Professionally, Andrade developed a career as a labor lawyer, specializing in decentralization and local development issues. Between 1994 and 2000, he served as director of the Empresa de Servicios Sanitarios de la Región de Atacama (EMSSAT). Subsequently, between 2000 and 2004, he was president of ESSAT in the Tarapacá Region.

== Political career ==
Since 1968, Andrade has been a member of the Socialist Party of Chile. He was also a leader within the Socialist Youth.

After the 1973 coup and until late 1978, he was detained in several facilities across the country, including Investigaciones de Puente Alto, San Bernardo Prison, the Central Headquarters of Investigations, Estadio Chile, the Santiago Penitentiary, Villa Grimaldi, Cuatro Álamos, and Puchuncaví. During this period, he also lived clandestinely under the political alias "Marcelo."

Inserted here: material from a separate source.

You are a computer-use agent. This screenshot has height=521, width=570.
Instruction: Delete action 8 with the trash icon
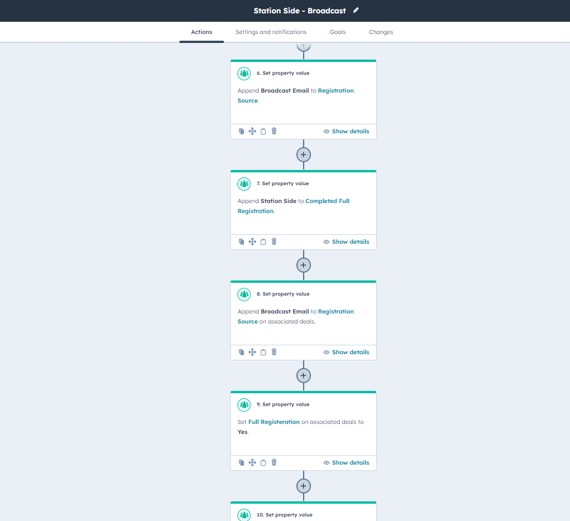(x=274, y=352)
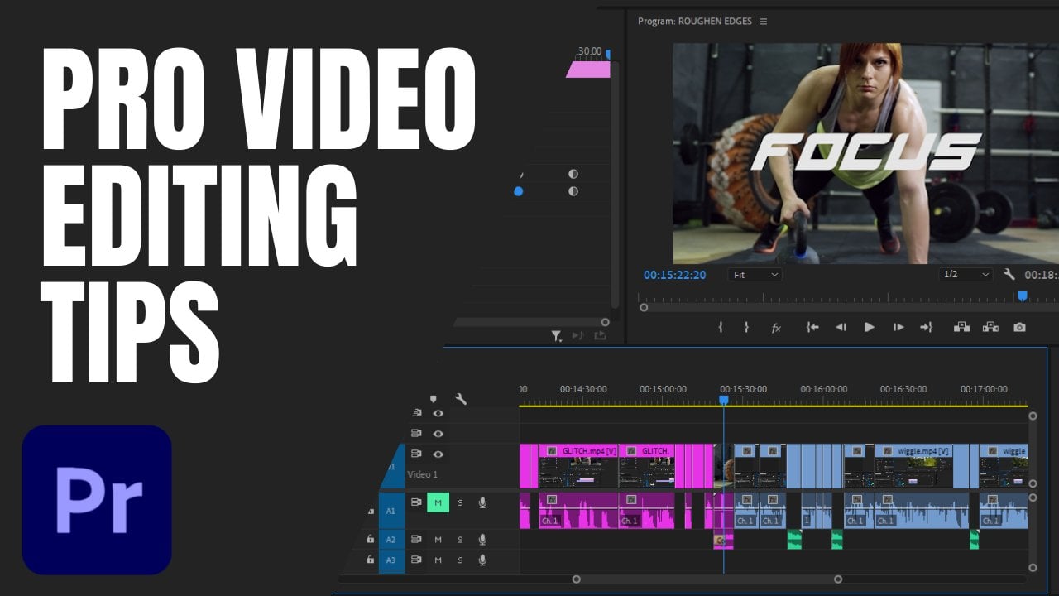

During the military government, while a university student, he worked with the Pastoral Obrera of Puente Alto, advising trade unions affiliated with the Confederation of Bakers and the Compañía Manufacturera de Papeles y Cartones (CMPC).

Between 1991 and 2005, he served as Municipal Secretary of the Municipality of El Bosque.

In 2000, during the presidential campaign of Ricardo Lagos, he chaired the regional and local development commission of the government program of the Concertación. In 2001, he ran for deputy for District No. 27 of the Santiago Metropolitan Region, corresponding to the communes of El Bosque, La Cisterna, and San Ramón, but was not elected.

In 2005, he served as general campaign representative during the presidential campaign of Michelle Bachelet. That same year and in 2006, he was vice president of the Socialist Party.

On 11 March 2006, he assumed office as Minister of Labor and Social Welfare during the presidency of Michelle Bachelet. During his tenure, 53 laws related to labor matters were enacted, including the Pension Reform, the New Labor Justice system, the Subcontracting Law, the holiday entitlement for domestic workers, and the right to breastfeeding for working women, among others. In December 2008, he resigned from his position to run for a seat in Congress.

Between August 2010 and May 2015, he served as president of the Socialist Party of Chile.

In November 2017, he ran again for the Chamber of Deputies, representing the Party for Democracy in the 12th District of the Santiago Metropolitan Region within the coalition La Fuerza de la Mayoría, but was not elected.